• About this exercise
Line by line, output the entries below exactly as they appear.

• Excerpted records
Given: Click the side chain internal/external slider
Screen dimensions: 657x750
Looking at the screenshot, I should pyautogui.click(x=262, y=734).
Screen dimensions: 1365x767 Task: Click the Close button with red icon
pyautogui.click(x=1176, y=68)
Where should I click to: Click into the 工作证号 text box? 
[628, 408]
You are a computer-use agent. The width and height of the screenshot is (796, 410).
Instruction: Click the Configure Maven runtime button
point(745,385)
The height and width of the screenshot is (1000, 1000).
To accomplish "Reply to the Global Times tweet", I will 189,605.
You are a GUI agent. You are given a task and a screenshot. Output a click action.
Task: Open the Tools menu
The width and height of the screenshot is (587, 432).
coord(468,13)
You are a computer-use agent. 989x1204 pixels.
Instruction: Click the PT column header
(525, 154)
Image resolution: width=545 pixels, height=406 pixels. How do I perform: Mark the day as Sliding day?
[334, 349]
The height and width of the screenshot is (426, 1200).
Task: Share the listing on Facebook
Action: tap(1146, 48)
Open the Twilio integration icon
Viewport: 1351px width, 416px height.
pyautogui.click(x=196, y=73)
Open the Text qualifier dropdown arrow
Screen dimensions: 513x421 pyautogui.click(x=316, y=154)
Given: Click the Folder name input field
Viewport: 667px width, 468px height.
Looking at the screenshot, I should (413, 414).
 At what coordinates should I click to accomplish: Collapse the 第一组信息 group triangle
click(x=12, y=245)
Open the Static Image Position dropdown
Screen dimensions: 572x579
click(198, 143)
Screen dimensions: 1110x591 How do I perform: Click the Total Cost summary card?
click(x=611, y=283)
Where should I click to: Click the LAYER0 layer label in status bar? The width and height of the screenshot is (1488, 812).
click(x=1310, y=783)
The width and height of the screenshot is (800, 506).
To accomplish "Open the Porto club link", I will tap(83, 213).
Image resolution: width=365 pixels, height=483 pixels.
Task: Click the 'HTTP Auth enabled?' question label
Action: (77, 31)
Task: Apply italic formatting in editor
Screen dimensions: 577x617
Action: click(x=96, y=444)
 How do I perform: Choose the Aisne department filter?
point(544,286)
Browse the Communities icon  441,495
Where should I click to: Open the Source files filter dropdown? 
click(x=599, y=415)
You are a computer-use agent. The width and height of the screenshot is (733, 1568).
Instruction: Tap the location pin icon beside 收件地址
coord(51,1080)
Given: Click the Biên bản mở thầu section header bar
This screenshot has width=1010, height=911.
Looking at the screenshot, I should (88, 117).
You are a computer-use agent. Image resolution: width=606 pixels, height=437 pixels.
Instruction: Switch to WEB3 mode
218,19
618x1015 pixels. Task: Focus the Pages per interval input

• Problem solution
Given: Click the side chain internal/external slider
Screen dimensions: 657x750
Looking at the screenshot, I should pyautogui.click(x=262, y=734).
Screen dimensions: 1365x767 Task: Click the Close button with red icon
pyautogui.click(x=1176, y=68)
Where should I click to: Click into the 工作证号 text box? 
[628, 408]
You are a computer-use agent. The width and height of the screenshot is (796, 410).
Instruction: Click the Configure Maven runtime button
point(745,385)
The height and width of the screenshot is (1000, 1000).
To accomplish "Reply to the Global Times tweet", I will 189,605.
You are a GUI agent. You are given a task and a screenshot. Output a click action.
Task: Open the Tools menu
The width and height of the screenshot is (587, 432).
coord(468,13)
You are a computer-use agent. 989x1204 pixels.
Instruction: Click the PT column header
(525, 154)
Image resolution: width=545 pixels, height=406 pixels. How do I perform: Mark the day as Sliding day?
[334, 349]
The height and width of the screenshot is (426, 1200).
Task: Share the listing on Facebook
Action: tap(1146, 48)
Open the Twilio integration icon
Viewport: 1351px width, 416px height.
pyautogui.click(x=196, y=73)
Open the Text qualifier dropdown arrow
Screen dimensions: 513x421 pyautogui.click(x=316, y=154)
Given: Click the Folder name input field
Viewport: 667px width, 468px height.
Looking at the screenshot, I should (413, 414).
 At what coordinates should I click to accomplish: Collapse the 第一组信息 group triangle
click(x=12, y=245)
Open the Static Image Position dropdown
Screen dimensions: 572x579
click(198, 143)
Screen dimensions: 1110x591 How do I perform: Click the Total Cost summary card?
click(x=611, y=283)
Where should I click to: Click the LAYER0 layer label in status bar? The width and height of the screenshot is (1488, 812).
click(x=1310, y=783)
The width and height of the screenshot is (800, 506).
To accomplish "Open the Porto club link", I will tap(83, 213).
Image resolution: width=365 pixels, height=483 pixels.
Task: Click the 'HTTP Auth enabled?' question label
Action: (77, 31)
Task: Apply italic formatting in editor
Screen dimensions: 577x617
Action: click(x=96, y=444)
 How do I perform: Choose the Aisne department filter?
point(544,286)
Browse the Communities icon  441,495
Where should I click to: Open the Source files filter dropdown? 
click(x=599, y=415)
You are a computer-use agent. The width and height of the screenshot is (733, 1568).
Instruction: Tap the location pin icon beside 收件地址
coord(51,1080)
Given: Click the Biên bản mở thầu section header bar
This screenshot has width=1010, height=911.
Looking at the screenshot, I should (88, 117).
You are a computer-use agent. Image resolution: width=606 pixels, height=437 pixels.
Instruction: Switch to WEB3 mode
218,19
618x1015 pixels. Task: Focus the Pages per interval input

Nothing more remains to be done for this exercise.